* _Passage provided_
---

At several Nonlinear Metamaterials sessions, the topic of nonlinear response in metamaterials, ranging from harmonic generation to tunability-- from soliton propagation in chiral media to nonlinear cloaking were mentioned. Merging the ideas of nonlinear optics with plasmonics concepts, Yuri Kivshar’s group presented the analysis of modulations instability in plasmonic nanoparticles chains. The suggested model allows investigating a nonlinear temporal dynamics of the particle dipole moment oscillations in a chain of metallic nanoparticles driven by an external optical field. The study revealed the possibility of generating oscillons in such system-- the nearly stationary oscillating regions strongly localized in all directions. Such localized particle-like states can organize into simple patterns, with the examples of polarization patterns formation given by the authors. While one-dimensional localized states are observed in many systems, solitary waves in optical fibers or in water being some examples, few examples of such two-dimensional localized states are known. Owing to the novelty of the media suggested by the authors for oscillons generation, the process received the name plasmon oscillons.

Another work from the same group described a possibility of nonlinear cloaking by incorporating a layer of a nonlinear material with a near-zero refractive index in a multi-shell nanowire design. The authors demonstrated manipulation of the scattering cross-section of such system by adjusting the intensity of the incident field, owing to the energy exchange between the multipole modes of the structure.

---

* _Dataset extract_
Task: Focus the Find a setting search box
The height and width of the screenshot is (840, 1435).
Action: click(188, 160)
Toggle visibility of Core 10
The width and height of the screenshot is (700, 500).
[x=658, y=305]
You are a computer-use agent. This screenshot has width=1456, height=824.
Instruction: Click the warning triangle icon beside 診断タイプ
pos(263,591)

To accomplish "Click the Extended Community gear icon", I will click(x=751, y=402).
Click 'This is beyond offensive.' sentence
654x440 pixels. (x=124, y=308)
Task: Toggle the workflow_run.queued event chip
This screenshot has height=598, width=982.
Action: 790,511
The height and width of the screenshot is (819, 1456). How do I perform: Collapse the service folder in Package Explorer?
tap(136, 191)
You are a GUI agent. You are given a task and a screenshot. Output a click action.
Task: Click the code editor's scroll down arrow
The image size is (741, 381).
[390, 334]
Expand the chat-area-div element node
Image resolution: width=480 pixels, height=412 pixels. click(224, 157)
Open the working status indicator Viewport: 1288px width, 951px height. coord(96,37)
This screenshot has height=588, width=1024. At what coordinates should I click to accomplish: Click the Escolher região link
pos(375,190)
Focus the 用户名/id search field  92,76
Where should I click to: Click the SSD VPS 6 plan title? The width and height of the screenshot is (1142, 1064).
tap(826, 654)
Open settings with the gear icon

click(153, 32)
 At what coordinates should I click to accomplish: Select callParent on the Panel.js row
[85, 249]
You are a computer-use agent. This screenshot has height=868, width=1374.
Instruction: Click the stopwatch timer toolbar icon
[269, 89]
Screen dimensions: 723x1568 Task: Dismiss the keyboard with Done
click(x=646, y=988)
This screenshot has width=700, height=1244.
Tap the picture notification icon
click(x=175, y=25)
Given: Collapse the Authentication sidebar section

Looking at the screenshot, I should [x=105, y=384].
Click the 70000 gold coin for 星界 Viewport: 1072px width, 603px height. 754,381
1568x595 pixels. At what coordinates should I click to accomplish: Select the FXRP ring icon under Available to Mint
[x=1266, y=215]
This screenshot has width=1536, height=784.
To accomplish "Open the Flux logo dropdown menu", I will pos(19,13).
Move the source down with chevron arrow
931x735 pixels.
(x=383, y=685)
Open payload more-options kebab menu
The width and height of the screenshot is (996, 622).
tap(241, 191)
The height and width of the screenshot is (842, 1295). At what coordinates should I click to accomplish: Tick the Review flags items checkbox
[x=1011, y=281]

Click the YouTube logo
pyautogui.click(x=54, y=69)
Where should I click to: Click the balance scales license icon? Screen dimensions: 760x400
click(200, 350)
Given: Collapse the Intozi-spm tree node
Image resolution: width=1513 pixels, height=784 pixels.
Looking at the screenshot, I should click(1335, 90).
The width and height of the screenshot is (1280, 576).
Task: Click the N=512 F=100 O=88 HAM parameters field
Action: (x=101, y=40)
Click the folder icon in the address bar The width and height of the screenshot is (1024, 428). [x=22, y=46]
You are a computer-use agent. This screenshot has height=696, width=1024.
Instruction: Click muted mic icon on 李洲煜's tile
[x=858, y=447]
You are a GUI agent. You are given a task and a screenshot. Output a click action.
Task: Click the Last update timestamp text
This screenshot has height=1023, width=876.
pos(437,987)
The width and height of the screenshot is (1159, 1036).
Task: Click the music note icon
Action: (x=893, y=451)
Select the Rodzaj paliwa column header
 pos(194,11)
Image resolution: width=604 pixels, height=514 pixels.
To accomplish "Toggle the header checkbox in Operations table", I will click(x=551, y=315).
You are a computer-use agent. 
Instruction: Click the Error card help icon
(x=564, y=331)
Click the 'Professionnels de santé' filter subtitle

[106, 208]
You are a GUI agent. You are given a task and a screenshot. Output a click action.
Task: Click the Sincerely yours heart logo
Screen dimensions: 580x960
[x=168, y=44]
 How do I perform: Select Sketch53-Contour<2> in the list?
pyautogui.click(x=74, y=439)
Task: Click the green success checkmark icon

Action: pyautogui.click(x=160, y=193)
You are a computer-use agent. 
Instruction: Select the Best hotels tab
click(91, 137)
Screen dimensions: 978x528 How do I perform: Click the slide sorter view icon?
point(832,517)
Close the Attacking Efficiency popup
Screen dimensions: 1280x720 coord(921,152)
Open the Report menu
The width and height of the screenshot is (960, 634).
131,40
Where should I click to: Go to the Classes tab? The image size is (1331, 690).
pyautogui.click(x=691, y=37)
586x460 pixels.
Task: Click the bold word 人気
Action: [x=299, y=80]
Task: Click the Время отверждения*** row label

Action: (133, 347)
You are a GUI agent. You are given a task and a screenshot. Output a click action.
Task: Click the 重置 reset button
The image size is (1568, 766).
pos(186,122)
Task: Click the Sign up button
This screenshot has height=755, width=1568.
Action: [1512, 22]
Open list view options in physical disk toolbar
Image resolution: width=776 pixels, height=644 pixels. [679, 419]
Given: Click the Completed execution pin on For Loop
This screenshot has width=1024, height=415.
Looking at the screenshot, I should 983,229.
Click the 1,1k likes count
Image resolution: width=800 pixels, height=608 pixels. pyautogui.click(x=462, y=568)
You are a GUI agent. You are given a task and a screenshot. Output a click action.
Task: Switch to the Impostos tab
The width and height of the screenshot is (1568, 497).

---

* _Your tasks_
1. List the kinds of nonlinear response in metamaterials that the passage on nonlinear metamaterials says were mentioned at the sessions.
2. Reproduce the passage on nonlinear metamaterials from "Another work from" to "of the structure.", switching "nanowire" to "nanotube".
None of this work draws on the entries.

* _Full solutions_
1. Harmonic generation, tunability, soliton propagation in chiral media, and nonlinear cloaking.

2.
Another work from the same group described a possibility of nonlinear cloaking by incorporating a layer of a nonlinear material with a near-zero refractive index in a multi-shell nanotube design. The authors demonstrated manipulation of the scattering cross-section of such system by adjusting the intensity of the incident field, owing to the energy exchange between the multipole modes of the structure.